Imperial, California - Imperial Irrigation District: Prepared Remarks by Erik Ortega, President IID Board of Directors, on DCP, March 18, 2019:

Today in closed session, the IID Board of Directors took no action on the Drought Contingency Plan and has so advised the Colorado River Board of California, which is holding its own special meeting to take up the DCP matter later in the day.

If the DCP moves forward without IID, then what the other parties are saying is that a plan that eliminates the river’s largest single water user and ignores the environmental challenges posed by the Salton Sea still checks all the other boxes for them.

By forging ahead, what they are saying is that the only acceptable way to check the boxes marked IID and Salton Sea is to erase them. What they’re also saying is that getting the DCP done is more important than getting it right.  

The IID Board of Directors did not opt out of the DCP. That decision was made for it earlier this month when the Metropolitan Water District of Southern California rode in on a white horse to rescue the DCP by writing IID and the Salton Sea out of it.
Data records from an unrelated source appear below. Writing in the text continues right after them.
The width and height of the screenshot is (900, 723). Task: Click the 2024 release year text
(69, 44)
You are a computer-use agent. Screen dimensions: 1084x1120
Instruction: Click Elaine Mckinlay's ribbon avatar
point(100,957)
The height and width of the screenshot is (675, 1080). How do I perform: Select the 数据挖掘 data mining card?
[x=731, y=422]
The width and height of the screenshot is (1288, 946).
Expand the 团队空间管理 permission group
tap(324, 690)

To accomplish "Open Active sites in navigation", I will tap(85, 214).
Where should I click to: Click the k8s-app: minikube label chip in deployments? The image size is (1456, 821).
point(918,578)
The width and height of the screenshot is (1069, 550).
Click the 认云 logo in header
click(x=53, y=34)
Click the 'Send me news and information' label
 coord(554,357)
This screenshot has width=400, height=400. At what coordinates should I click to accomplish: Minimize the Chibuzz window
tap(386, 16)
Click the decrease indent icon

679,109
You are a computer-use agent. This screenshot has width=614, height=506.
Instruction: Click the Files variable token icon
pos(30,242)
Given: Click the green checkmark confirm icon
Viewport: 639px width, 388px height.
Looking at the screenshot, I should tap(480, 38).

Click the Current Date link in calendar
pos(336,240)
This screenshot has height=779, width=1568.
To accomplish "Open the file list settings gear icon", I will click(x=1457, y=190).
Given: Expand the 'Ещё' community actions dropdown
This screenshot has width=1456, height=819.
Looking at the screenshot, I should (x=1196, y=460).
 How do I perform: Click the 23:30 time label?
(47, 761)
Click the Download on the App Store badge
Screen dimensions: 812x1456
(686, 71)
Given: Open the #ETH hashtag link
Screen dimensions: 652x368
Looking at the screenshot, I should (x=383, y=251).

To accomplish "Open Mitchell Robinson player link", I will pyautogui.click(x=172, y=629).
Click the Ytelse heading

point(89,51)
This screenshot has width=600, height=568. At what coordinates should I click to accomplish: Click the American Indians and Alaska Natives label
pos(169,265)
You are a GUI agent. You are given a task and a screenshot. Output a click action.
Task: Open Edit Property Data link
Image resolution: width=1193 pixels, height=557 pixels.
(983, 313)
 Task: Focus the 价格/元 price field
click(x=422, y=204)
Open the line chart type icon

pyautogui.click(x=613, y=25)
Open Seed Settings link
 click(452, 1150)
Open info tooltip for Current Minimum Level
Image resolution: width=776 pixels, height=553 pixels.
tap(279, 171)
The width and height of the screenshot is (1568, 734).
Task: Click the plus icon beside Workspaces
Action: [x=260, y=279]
The other water contractors, along with the Bureau of Reclamation, could have rejected the MWD proposal as a cynical, short-sighted attempt to sidestep the Salton Sea issue, but they embraced it instead as an elegant solution to the problem, which is to basically pretend it doesn’t exist.

It was at this point that the idea of crossing the finish line together, which had been one of the foremost goals of the DCP, was quietly discarded in favor of getting the deal done and ensuring, at all costs, that it be seen as remote or disconnected from the Salton Sea.

This is how, after more than four years of negotiations, the DCP process ends for IID: With a Hobson’s choice that forces the board to pick either the DCP or the Salton Sea, but not both.

It will surprise no one that IID has come down on the side of the Salton Sea.

That’s because, for IID, the Salton Sea will always be the proving grounds of the DCP, just as it has been for the Quantification Settlement Agreement, and thus its finish line. Those who deny it, including the people meeting in Phoenix tomorrow to toast their achievement and each other, are just fooling themselves or have other agendas.

IID has one agenda: to be part of a DCP that treats the Salton Sea with the dignity and due consideration it deserves, not as its first casualty. That kind of DCP is still possible if the parties take the longer view and understand that, as problems go, the Salton Sea is far easier to deal with on the front end of a historic river-sharing pact than at the back.

And that is why IID stands with the Salton Sea, even when no one else will. It has become a familiar, if lonely, place to be, but it’s also home and that, in the end, is the biggest difference between IID and what looks to be the rest of the Colorado River community.

IID doesn’t believe the DCP can make the Salton Sea disappear.